Esmo 2012. Cancro al polmone. Buoni risultati per afatinib

Esmo 2012. Cancro al polmone. Buoni risultati per afatinib

Esmo 2012. Cancro al polmone. Buoni risultati per afatinib
Il nuovo farmaco sperimentale migliorerebbe i sintomi più comuni correlati al carcinoma polmonare, ottenendo un miglioramento sia dal punto di vista fisico e cognitivo, che da quello della qualità della vita complessiva dei pazienti. Ecco i risultati dello studio LUX-Lung 3 presentati al congresso Esmo in corso a Vienna.
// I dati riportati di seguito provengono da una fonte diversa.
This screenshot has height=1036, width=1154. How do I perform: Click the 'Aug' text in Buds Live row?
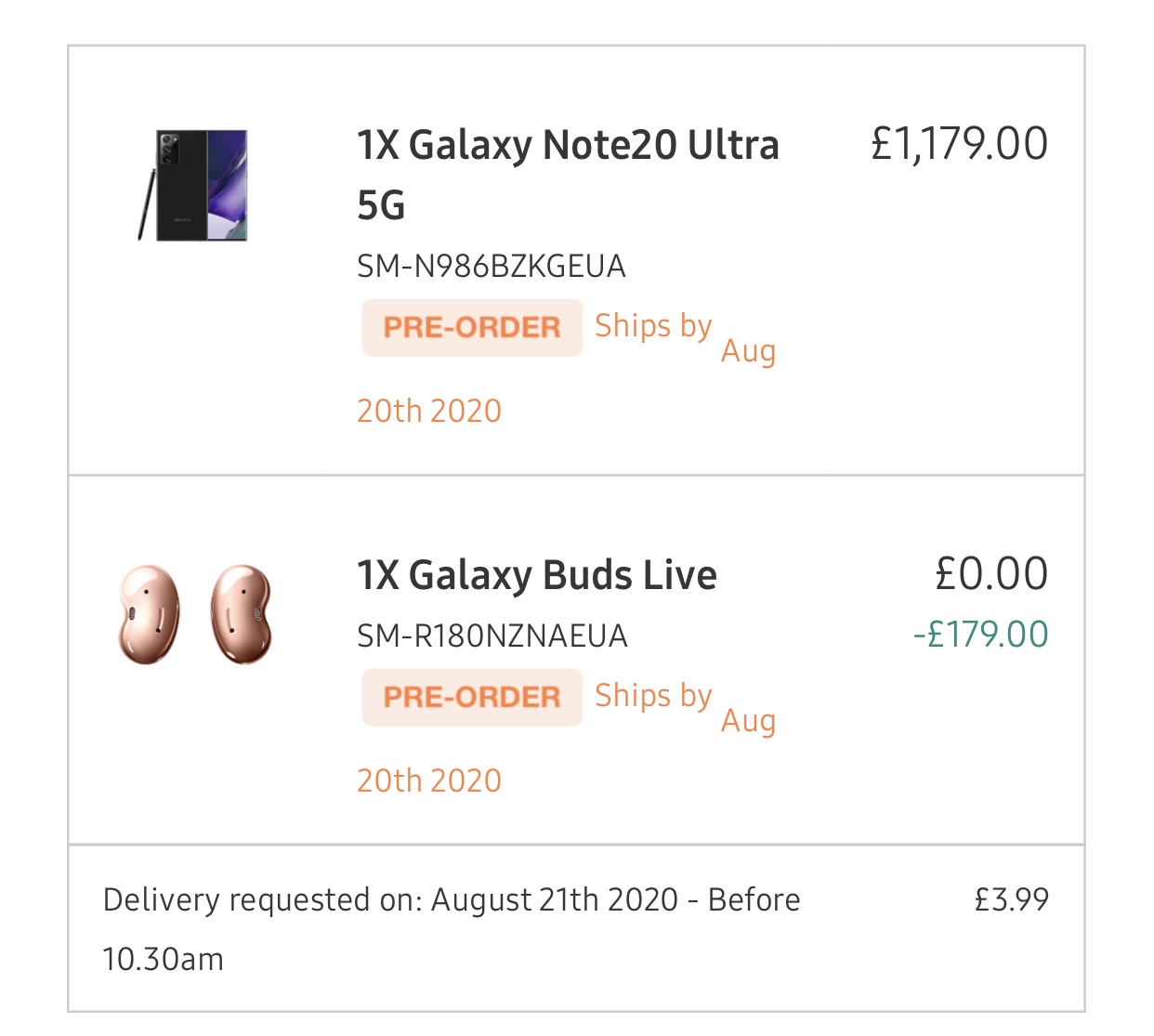[x=748, y=722]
Nuove buone notizie per i pazienti affetti da carcinoma polmonare non a piccole cellule, dopo quelle riguardanti tivantinib arrivati nel week-end. In particolare stavolta i pazienti interessati sono quelli il cui tumore risulta positivo per mutazioni di EGFR (ErbB1): secondo la sperimentazione LUX-Lung 3, lo studio registrativo più vasto e robusto che sia mai stato condotto ad oggi su questa popolazione di pazienti indicano che l’innovativo farmaco sperimentale afatinib migliora i sintomi più comuni correlati al carcinoma polmonare e li tiene sotto controllo meglio e più a lungo, oltre a migliorare la qualità di vita in modo superiore, rispetto al gold standard della chemioterapia (pemetrexed e cisplatino). I risultati sono stati presentati durante il Congresso della European Society of Medical Oncology, in corso a Vienna proprio in questi giorni.
                       
Questi risultati rafforzano ulteriormente le prove dell’efficacia di questo inibitore dei recettori della famiglia ErbB come terapia di prima linea in pazienti con NSCLC, migliorando la sfera fisica e cognitiva e la qualità di vita complessiva dei pazienti trattati. “I sintomi correlati al carcinoma polmonare quali astenia, dispnea e dolore sono molto pesanti e si ripercuotono negativamente sulla qualità di vita dei pazienti” ha affermato Matthew Peters, Presidente di The Global Lung Cancer Coalition. “Poiché circa il 90% dei pazienti con NSCLC avanzato presenta due o più di questi sintomi correlati al tumore e forte stress psicologico associato, è importante porseli come obiettivi, nel momento in cui si valutano i benefici di una terapia”. Ma l’analisi delle risposte al questionario sottoposto ai pazienti su tre sintomi pre-specificati del carcinoma polmonare (tosse, dispnea e dolore) indica che sono stati più numerosi i pazienti in terapia con afatinib che hanno avuto miglioramenti significativi della dispnea (64% contro 50%), che hanno dimostrato una tendenza  verso il miglioramento del dolore (59% contro 48%) e miglioramento della tosse (67% contro 60%), rispetto alla terapia standard. Inoltre, il farmaco avrebbe ritardato in maniera significativa l’aggravamento della tosse e della dispnea, rispetto alla chemioterapia.
 
Afatinib è un farmaco che inibisce in maniera irreversibile la trasduzione del segnale dei recettori ErbB si differenza dalle terapie mirate, attualmente disponibili, in quanto blocca le principali vie del segnale che contribuiscono alla crescita, migrazione e metabolismo delle cellule tumorali. Questo meccanismo d’azione innovativo può portare un netto beneficio terapeutico ed è stato il punto di partenza del programma di studi LUX-Lung.
 
Risultati dello studio LUX-Lung 3 presentati in precedenza, avevano mostrato che i pazienti che avevano assunto afatinib come terapia di prima linea, sono vissuti per circa un anno (11,1 mesi) senza  progressione della malattia (PFS), rispetto a solo poco più di sei mesi (PFS di 6,9 mesi) di quelli in terapia con pemetrexed/cisplatino. Così come i pazienti con due delle mutazioni di EGFR più comuni: 13,6 mesi rispetto a 6,9 mesi dei pazienti nel braccio di controllo. “In seguito ai dati incoraggianti presentati nei mesi scorsi, questi nuovi risultati dimostrano che i risultati positivi ottenuti in termini di sopravvivenza libera da progressione della malattia si traducono anche in ulteriori benefici in termini di controllo e di miglioramento dei sintomi e di qualità di vita dei pazienti” ha commentato Vera Hirsh, docente alla McGill University, Divisione di Oncologia Medica, Royal Victoria Hospital di Montreal, Canada. “Ciò conferma ancora una volta il potenziale di questa opzione terapeutica, come trattamento  di prima linea del NSCLC metastatico, efficace nei pazienti con mutazioni di EGFR”.